Exercise instructions
A single stretch of the material below is to be transcribed exactly, starting at the line with "For every named" and ending after the line with "Next ► (133, 2158)".

Data shown
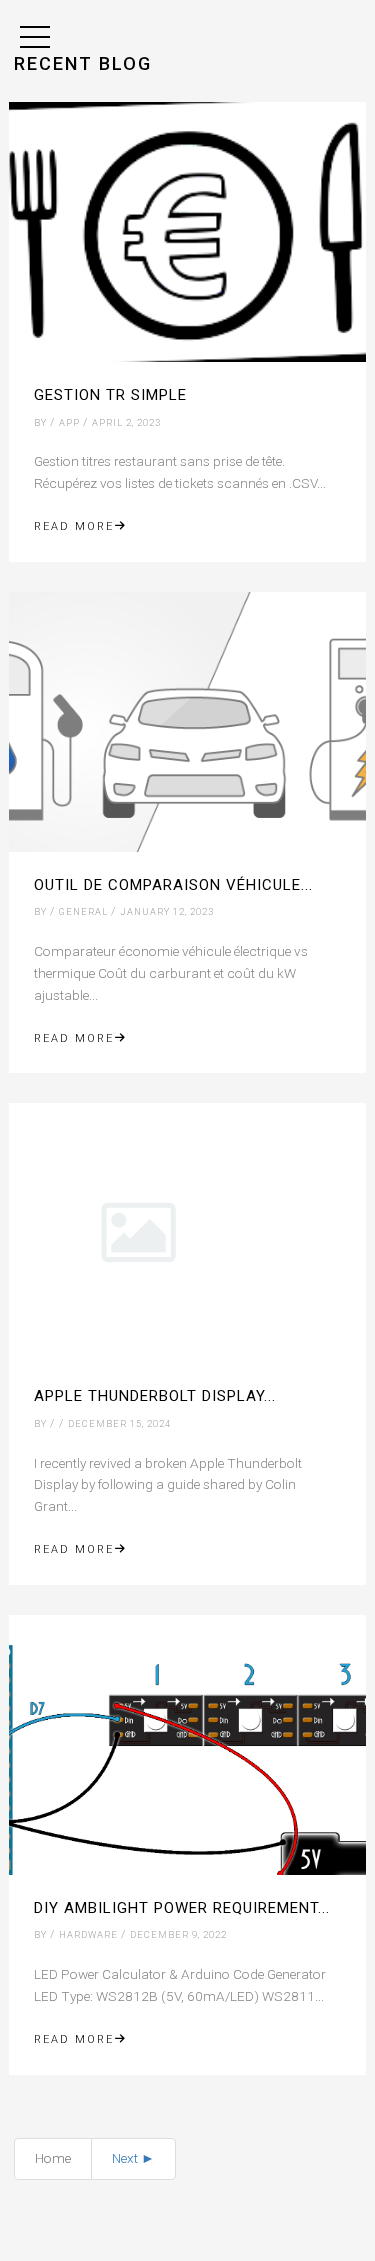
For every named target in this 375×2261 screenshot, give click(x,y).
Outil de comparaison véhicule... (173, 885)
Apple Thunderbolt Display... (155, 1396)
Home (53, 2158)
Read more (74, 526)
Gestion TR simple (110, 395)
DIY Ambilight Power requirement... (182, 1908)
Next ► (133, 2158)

---

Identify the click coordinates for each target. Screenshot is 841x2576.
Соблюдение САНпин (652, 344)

Your solution
For every named target in this 375×2261 screenshot, give click(x,y).
Outil de comparaison véhicule... (173, 885)
Apple Thunderbolt Display... (155, 1396)
Home (53, 2158)
Read more (74, 526)
Gestion TR simple (110, 395)
DIY Ambilight Power requirement... (182, 1908)
Next ► (133, 2158)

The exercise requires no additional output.